YARGITAY KARARI
DAİRE : 19. Hukuk Dairesi
ESAS NO : 2014/1098
KARAR NO : 2014/5267
KARAR TARİHİ : 18.03.2014
MAHKEMESİ : İstanbul 17. Asliye Ticaret Mahkemesi
TARİHİ : 10/09/2013
NUMARASI : 2013/74-2013/112
Taraflar arasındaki tazminat davasının bozma kararına uyularak yapılan yargılaması sonunda ilamda yazılı nedenlerden dolayı davanın kısmen kabulüne kısmen reddine yönelik olarak verilen hükmün davalılar vekilince duruşmalı ve davacı vekilince de duruşmasız olarak temyiz edilmesi üzerine ilgililere çağrı kağıdı gönderilmişti. Belli günde davacı vek. Av. D.. İ.. ile davalılar vek. Av. H.. Ö..’nün gelmiş olmalarıyla duruşmaya başlanarak hazır bulunan avukatların sözlü açıklamaları dinlenildikten ve temyiz dilekçelerinin süresinde olduğu anlaşıldıktan sonra dosya incelendi, gereği konuşulup düşünüldü.
-KARAR-
1-Dosyadaki yazılara, mahkemece uyulan bozma kararı doğrultusunda inceleme yapılıp hüküm verilmiş olmasına, delillerin takdirinde bir isabetsizlik bulunmamasına göre, davacı vekilinin tüm, davalılar vekilinin aşağıdaki bendin kapsamı dışında kalan öteki temyiz itirazlarının reddi gerekmiştir.
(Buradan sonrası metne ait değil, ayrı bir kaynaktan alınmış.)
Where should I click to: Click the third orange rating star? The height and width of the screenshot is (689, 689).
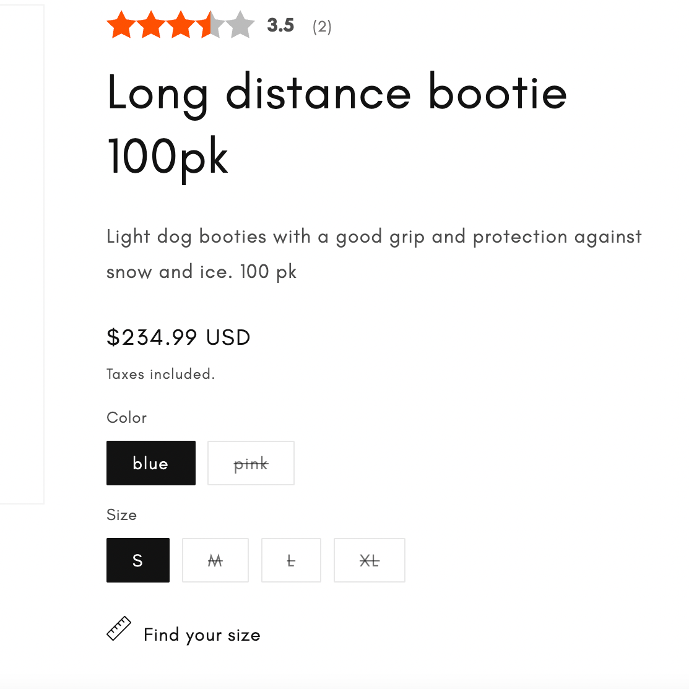click(180, 26)
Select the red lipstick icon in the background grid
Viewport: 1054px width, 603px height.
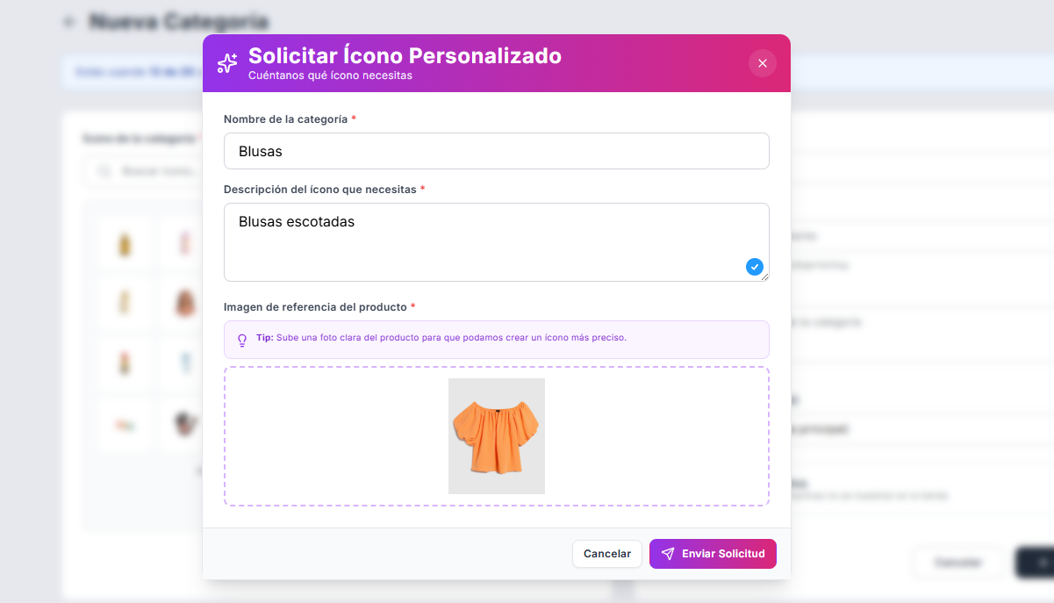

2- Taraflar arasında akdedilen 17.06.1999 tarihli Bayilik Protokolünün ”Cezai Şart” başlıklı 9. maddesinde; ”a) Bayii, iş bu protokol ile bayilik sözleşmesinin herhangi bir hükmünü kısmen veya tamamen ihlal ettiği, borç ve taahhütlerini yerine getirmediği taktirde, diğer hakları saklı kalmak kaydıyla Totalgaz’a şartı ceza olarak ödeme tarihindeki Merkez Bankası döviz satış kuru üzerinden, 15.000 USD karşılığı Türk Lirası ödemeyi kabul ve taahhüt etmiştir…” hükmünü içermektedir. Mahkemece anılan bu sözleşme hükmü gözetilerek hüküm altına alınan cezai şartın Merkez Bankası döviz satış kuru üzerinden olması gerekirken, ”… T.C. Merkez Bankasının efektif satış kuru üzerinden… ” karar verilmesi doğru olmadığı gibi ariyet olarak verilen malların 07.03.2008 tarihli TUTANAK ile davacıya teslim edilmiş olması ve bu hususun davacı vekilince 29.04.2009 tarihli dilekçesi ile kabul edilerek demirbaşların davalılardan istirdatına yönelik talebinin konusuz kaldığını belirtmesine rağmen, hükümde ariyet malların davalıdan alınarak davacı tarafa aynen teslimine karar verilmesinde de isabet bulunmadığı gibi, anılan 27.02.2009 tarihli bilirkişi kurulu raporunda, davacının kar mahrumiyetinin hesaplanmasında, dosyaya sunulan belgelere göre, 28.05.2007 fesih tarihindeki 1 ton LPG’nin KDV hariç satış fiyatı 2.007,95 TL’den hesaplanmasına rağmen, hükme esas alınan 22.11.2010 tarihli bilirkişi kurulu raporunda; bu miktarın 2,07 TL esas alınarak davacıya ait kar mahrumiyetinin hesaplandığı anlaşılmış, mahkemece bu farklılığın giderilmemiş olması da doğru görülmemiştir.
SONUÇ : Yukarıda (1) nolu bentte açıklanan nedenlerle, davacı vekilinin tüm davalılar vekilinin öteki temyiz itirazlarının reddine (2) nolu bentte belirtilen sebeplerle, hükmün davalılar yararına BOZULMASINA, vekilleri Yargıtay duruşmasında hazır bulunan davalılar yararına takdir edilen 1.100 TL duruşma vekalet ücretinin davacıdan alınarak davalılara verilmesine, peşin harçların istek halinde iadesine, 18.03.2014 gününde oybirliğiyle karar verildi.